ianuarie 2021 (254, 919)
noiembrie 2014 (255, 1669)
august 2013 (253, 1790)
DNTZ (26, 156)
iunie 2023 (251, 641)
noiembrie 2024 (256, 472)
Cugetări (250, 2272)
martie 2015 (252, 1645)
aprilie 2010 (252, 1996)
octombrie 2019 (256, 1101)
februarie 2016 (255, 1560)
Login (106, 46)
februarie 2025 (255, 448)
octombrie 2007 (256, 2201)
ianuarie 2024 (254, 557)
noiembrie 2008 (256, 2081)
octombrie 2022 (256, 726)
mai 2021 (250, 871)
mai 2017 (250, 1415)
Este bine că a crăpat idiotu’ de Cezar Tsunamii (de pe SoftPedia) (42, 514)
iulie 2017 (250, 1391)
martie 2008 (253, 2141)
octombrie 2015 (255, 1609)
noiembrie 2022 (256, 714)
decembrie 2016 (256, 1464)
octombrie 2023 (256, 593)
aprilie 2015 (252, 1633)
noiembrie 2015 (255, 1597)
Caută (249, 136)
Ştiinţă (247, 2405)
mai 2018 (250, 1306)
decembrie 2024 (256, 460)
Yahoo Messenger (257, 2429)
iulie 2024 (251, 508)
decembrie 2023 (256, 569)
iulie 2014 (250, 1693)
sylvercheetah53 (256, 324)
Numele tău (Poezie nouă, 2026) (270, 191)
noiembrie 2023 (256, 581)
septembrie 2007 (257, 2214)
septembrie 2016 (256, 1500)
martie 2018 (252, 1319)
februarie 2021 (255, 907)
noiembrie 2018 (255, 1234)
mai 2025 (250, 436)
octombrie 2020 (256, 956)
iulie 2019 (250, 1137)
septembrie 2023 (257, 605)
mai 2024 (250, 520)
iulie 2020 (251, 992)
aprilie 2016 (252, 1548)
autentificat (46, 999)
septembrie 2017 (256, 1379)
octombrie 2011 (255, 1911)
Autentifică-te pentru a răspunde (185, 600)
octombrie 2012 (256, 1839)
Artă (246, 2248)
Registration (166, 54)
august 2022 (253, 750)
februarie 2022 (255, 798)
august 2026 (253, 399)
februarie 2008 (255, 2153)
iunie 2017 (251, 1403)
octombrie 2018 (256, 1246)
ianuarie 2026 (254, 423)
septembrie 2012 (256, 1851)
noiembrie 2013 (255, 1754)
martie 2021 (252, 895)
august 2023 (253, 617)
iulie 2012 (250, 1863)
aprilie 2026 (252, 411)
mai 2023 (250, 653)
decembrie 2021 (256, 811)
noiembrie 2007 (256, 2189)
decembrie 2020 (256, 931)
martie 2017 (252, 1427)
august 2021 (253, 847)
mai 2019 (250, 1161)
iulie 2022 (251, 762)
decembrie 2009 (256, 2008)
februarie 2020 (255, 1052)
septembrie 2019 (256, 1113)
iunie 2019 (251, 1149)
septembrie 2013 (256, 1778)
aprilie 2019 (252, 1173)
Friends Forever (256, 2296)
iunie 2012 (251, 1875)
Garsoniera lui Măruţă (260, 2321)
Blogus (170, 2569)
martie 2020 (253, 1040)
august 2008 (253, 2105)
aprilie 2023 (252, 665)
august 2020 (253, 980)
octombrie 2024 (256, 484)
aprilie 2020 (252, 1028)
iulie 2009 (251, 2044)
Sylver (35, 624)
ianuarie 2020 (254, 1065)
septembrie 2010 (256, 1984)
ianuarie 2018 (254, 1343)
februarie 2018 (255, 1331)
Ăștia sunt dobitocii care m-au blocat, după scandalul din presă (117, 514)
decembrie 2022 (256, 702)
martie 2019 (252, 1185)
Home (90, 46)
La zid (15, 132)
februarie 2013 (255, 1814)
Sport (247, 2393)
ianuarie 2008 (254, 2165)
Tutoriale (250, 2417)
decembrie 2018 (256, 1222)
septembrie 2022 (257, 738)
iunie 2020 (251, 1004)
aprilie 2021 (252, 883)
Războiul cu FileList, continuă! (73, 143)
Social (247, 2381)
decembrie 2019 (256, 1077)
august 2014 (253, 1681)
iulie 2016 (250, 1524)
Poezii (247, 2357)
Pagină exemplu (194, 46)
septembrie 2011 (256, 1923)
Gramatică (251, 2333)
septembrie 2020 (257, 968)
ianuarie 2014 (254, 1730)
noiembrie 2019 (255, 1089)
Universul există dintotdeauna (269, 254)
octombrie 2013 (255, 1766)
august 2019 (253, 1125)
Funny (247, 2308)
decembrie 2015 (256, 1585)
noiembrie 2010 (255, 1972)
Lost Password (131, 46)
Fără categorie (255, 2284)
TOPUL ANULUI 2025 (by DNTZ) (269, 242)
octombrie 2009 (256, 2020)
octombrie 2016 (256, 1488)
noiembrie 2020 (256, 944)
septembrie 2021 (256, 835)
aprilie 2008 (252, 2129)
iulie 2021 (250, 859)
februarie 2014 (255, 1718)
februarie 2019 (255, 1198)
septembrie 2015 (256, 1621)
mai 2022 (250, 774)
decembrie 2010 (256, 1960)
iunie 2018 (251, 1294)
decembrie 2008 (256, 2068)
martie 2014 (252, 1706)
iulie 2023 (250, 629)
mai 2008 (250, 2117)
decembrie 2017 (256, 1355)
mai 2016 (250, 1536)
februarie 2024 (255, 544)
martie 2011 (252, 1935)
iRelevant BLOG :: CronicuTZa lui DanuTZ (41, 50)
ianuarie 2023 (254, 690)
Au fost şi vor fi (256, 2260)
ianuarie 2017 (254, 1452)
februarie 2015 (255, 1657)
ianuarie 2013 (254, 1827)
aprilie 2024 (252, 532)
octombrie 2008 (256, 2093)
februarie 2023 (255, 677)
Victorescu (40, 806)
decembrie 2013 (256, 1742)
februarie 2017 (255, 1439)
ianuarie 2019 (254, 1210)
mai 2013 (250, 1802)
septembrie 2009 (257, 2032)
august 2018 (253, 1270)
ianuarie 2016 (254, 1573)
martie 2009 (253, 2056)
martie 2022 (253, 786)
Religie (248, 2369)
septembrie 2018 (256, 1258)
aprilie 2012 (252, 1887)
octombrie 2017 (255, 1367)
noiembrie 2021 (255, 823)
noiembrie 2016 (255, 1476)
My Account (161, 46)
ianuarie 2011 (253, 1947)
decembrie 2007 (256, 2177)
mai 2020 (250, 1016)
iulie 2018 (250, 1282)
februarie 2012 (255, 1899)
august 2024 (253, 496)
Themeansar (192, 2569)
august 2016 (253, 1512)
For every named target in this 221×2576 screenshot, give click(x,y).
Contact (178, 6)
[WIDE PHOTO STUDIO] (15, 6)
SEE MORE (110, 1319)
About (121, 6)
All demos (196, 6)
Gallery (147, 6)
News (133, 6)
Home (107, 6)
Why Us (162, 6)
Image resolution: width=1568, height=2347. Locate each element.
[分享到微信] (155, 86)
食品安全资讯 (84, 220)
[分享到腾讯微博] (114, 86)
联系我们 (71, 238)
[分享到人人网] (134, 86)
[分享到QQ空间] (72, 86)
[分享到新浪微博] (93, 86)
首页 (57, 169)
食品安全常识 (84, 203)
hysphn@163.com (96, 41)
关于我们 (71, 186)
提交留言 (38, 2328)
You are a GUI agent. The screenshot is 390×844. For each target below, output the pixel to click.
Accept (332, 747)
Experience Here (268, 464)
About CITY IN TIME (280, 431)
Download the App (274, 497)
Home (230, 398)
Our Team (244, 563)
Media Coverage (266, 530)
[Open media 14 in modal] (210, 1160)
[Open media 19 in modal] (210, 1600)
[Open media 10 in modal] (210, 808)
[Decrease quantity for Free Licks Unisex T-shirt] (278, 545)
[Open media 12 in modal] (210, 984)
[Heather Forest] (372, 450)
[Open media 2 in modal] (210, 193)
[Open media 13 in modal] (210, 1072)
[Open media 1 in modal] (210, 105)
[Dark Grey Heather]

━━━━━━━━━━━━━━━━━━━━

WHAT THE EXERCISE ASKS.
Show each line from the listing above that includes the word "martie".

SOLUTION TO THE EXERCISE.
martie 2015 (252, 1645)
martie 2008 (253, 2141)
martie 2018 (252, 1319)
martie 2021 (252, 895)
martie 2017 (252, 1427)
martie 2020 (253, 1040)
martie 2019 (252, 1185)
martie 2014 (252, 1706)
martie 2011 (252, 1935)
martie 2009 (253, 2056)
martie 2022 (253, 786)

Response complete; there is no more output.